By that time, of course, the interior of Sonoma County had become much more accessible to the markets of San Francisco. The railroads had already arisen to replace the schooner before the crash of ’20, though a ferry ride across the San Francisco Bay was still required. Back then it took two days of travel along the northern coast to reach Duncan’s Mills and the terminus of the rail line which could take you to the ferry docks on the bay. After 1945 and a lot of WPA road and bridge building, apple farming in Annapolis couldn’t compete with farming in the interior. Today sheep are still raised around our parts at two neighbors’ ranches. I have been told that wool prices have declined steadily since the 20’s, but meat prices are reasonable. Timber remains the main source of economic activity and just barely at that. Mills have closed as the cost of logging has escalated as loggers abide by new regulations (a little late in most cases but welcome). A few vineyards have cropped up, though not many, as it is very hilly on the coast and zoning favors timber production. Annapolis’ population hovers around 75 people. The “town” is a postage-sized post office and a school. It takes 45 minutes to reach the nearest store.
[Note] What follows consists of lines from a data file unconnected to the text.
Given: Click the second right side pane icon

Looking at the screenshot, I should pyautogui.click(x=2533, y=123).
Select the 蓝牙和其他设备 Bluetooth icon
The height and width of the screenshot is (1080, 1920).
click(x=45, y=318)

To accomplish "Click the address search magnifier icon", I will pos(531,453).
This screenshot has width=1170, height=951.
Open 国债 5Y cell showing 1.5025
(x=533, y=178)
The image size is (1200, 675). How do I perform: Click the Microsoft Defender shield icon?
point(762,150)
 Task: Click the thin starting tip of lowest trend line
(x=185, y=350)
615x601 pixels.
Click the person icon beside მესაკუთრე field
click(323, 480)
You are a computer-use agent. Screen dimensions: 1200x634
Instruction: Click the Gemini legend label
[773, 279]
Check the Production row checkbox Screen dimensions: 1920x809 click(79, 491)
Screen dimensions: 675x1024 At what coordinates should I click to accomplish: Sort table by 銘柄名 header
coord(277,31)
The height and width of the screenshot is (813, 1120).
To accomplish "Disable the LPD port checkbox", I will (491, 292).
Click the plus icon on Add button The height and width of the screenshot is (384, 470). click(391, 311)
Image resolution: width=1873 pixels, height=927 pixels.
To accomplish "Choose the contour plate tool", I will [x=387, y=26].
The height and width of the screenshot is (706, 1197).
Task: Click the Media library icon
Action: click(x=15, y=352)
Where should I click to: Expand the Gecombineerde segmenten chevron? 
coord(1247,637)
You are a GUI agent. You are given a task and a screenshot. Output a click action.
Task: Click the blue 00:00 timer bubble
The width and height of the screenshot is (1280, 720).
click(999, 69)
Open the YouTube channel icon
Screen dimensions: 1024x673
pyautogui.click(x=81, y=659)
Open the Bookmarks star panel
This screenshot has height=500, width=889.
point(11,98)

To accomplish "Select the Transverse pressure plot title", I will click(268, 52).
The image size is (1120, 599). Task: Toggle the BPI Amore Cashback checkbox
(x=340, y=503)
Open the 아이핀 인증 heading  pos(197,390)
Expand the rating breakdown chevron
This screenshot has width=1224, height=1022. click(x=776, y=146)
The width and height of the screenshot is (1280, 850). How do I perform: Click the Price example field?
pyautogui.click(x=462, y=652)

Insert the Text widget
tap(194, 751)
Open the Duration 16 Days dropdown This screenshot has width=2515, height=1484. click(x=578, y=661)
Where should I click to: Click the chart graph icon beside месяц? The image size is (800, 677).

So what about our little hill top? Around 1900 Claus Petersen purchased this parcel from a Captain Sunberg, a schooner pilot who probably staked his claim to this parcel under the Timber and Mining Claims Act, not dissimilar to the Homestead Act of 1862. To stake a claim you surveyed your land, made some improvements, paid a ridiculously small fee, and the land was yours. Claus had daughters and at least one son, Pete, who stayed on, farming for a living until 1953 when he went to seek work for Pacific Gas & Electric. Pete’s sons Mark and Dwight tell me the family continued to farm apples and raise sheep, just fewer head. The lambing barn was pulled down in 1957 for fear it would fall down. Apparently, their fears were misplaced, as the sturdy structure, built without a single nail, proved difficult to pull down. I still have a pile of timbers from that barn, one hundred years after they were milled, still resisting their return to earth. Split redwood picket fencing dating back to the early years parceled up the open fields into paddocks until I ripped most of it out to plant vineyards. We use the extra rails to repair the remaining fence. A picture of one of them is on our label. The compound where the lambing barn stood still has some fence on two sides and is quite picturesque, covered as it is with lichen moss.

Were grapes ever tried out here in the first part of the 20th century? Thus far, my research has not revealed anything conclusive. You can see vines crawling over the fence next to our one-room post office, surely dating from the mid 20th century. In comparison to our viticultural forbearers in Europe, we west coast grape growers are recently arrived interlopers, still looking for the best ground. It should come as no surprise then that we are only now closing in on suitable terroir. Our search for plantable acreage on the new frontier, the cutting edge of cool climate viticulture, was also a search for agricultural or formerly agricultural open space. The particular history of this far away site drew us here. It was the right place at the right time.